Request an Annual Quote

Large-scale Genome Study Catalogs Variation in Dutch Population

NEW YORK (GenomeWeb) – By sequencing individuals from hundreds of Dutch families, the Genome of the Netherlands (GoNL) Consortium has started unraveling genetic variation and haplotype patterns present in the Netherlands.

As they reported in Nature Genetics this weekend, the researchers did whole-genome sequencing on individuals from 250 families with Dutch ancestry as part of the GoNL project. The millions of SNPs and small insertions or deletions detected in these sequences provided fodder for haplotype mapping in the population and provided a look at variants with possible disease roles or functional effects in the Dutch population.

The analysis also made it possible to see population structure and signs of past migrations in the Netherlands, the study authors explained, noting that the genetic data point to "multiple ancient migrations, consistent with historical changes in sea level and flooding."

Members of the GoNL consortium used Illumina's HiSeq 2000 instrument to do whole-genome sequencing on samples from 769 Dutch individuals, generating 13.3-fold coverage of each genome, on average. The study participants came from five biobanks in the Netherlands and included individuals from 231 parent-child trios and 19 quartets comprised of parents and their identical or non-identical twin children.

The team's analysis of these sequences uncovered 20.4 million SNPs — found at frequencies ranging from less than 0.5 percent to more than 5 percent frequency — and 1.2 million indels.

Many of the more common variants appear to be shared with individuals from other European populations. For example, the team detected some 98 percent of European HapMap2 variants in the Dutch genomes and around 70 percent of variants that were identified in European samples sequenced for the first phase of the 1000 Genomes Project.

On the other hand, just over one-third of the rare variants identified for GoNL coincided with those described in the 1000 Genomes assessments of European individuals. Moreover, the genomes contained 7.6 million SNPs not previously included in the dbSNP variant database.

The average Dutch genome contained a few dozen rare SNPs, small indels, or larger deletions that were expected to interfere with the function of the resulting protein, the researchers reported, along with around 20 variants implicated in disease risk through past association studies.

By focusing in on members of individual Dutch families, meanwhile, the team got a look at de novo mutations in children that weren't found in either of their parents — a set that includes more than 11,000 high-confidence de novo mutations so far. As in past studies, the likelihood of seeing de novo mutations in a child's genome appeared to ratchet up as his or her father's age at conception increased.

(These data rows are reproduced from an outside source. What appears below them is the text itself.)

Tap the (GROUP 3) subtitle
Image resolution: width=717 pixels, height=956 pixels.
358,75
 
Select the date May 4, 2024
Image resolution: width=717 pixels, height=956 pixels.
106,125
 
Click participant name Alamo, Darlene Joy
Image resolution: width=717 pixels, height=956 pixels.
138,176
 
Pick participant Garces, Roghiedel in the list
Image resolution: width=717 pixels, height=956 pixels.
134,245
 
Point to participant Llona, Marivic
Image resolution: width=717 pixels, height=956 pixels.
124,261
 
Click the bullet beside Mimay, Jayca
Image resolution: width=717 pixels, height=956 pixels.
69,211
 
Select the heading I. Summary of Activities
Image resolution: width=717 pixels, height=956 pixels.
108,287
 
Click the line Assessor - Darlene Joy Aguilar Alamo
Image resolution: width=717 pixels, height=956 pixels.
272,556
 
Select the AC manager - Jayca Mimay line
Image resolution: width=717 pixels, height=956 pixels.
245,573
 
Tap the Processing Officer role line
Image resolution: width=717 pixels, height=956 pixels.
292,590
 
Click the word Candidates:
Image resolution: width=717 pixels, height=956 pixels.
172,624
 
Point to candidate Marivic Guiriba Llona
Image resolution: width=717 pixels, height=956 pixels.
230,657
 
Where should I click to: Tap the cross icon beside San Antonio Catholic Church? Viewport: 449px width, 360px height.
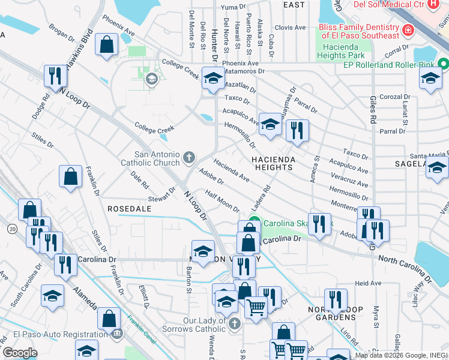(189, 158)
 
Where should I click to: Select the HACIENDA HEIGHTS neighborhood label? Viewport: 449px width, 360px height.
(273, 163)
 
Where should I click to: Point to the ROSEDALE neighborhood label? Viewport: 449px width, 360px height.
(127, 208)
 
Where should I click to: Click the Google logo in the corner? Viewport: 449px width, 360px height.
(19, 353)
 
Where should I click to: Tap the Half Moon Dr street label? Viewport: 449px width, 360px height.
(222, 201)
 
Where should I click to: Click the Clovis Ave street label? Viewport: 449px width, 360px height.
(291, 28)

The genomes offered a broader look at the Dutch population, too. By looking at rare and common variant clustering and identity-by-descent patterns in individuals sampled in each of the Netherlands' 12 provinces, the study's authors saw signs of a genetic gradient representing movement of an ancestral population from the southern part of the country to the north. Though "different demographic scenarios remain plausible," they explained, "all support a model of substantial region migration."

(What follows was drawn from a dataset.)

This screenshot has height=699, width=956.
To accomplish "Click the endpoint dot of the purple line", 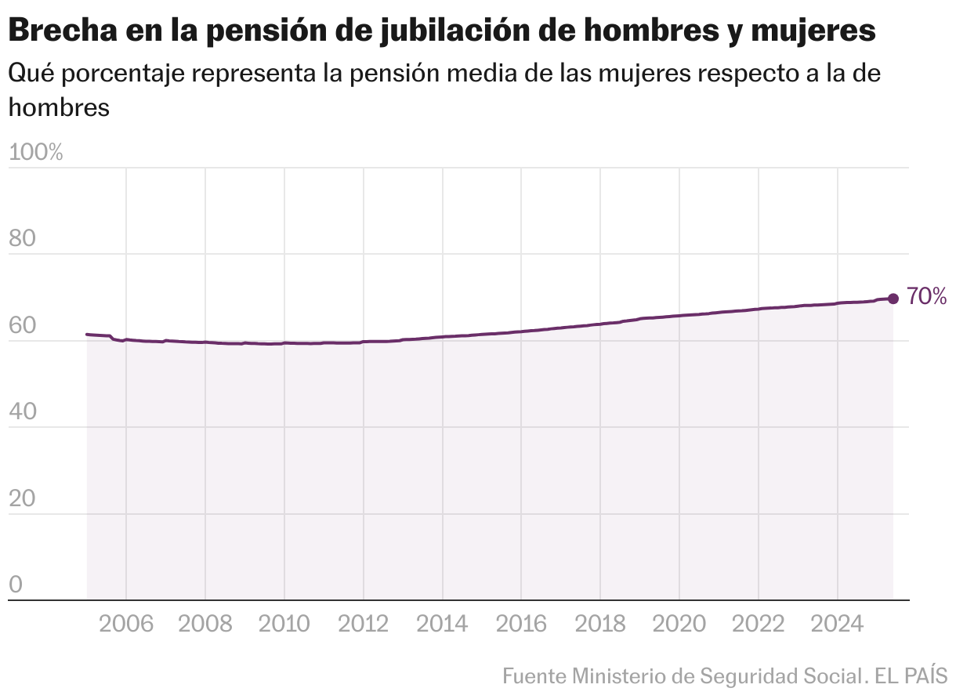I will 893,298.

Along with information already gleaned from the Dutch genomes, members of the GoNL consortium noted that the sequence data should also provide a resource for imputing variants present in the genomes of other individuals from the Netherlands.

Indeed, their preliminary experiments using information from 81 Dutch individuals sequenced by Complete Genomics indicated that the existing GoNL panel can pick up a significant proportion of masked variants not directly tested by the Illumina Human 1M genotyping array.

"As long as the cost of genotyping continues to be competitive with whole-genome sequencing, imputation will remain important," the GoNL study authors concluded. "The consolidation of available whole-genome data sets into a single cosmopolitan panel, including low-frequency, structural, and other complex types of variation, should therefore be considered a top priority."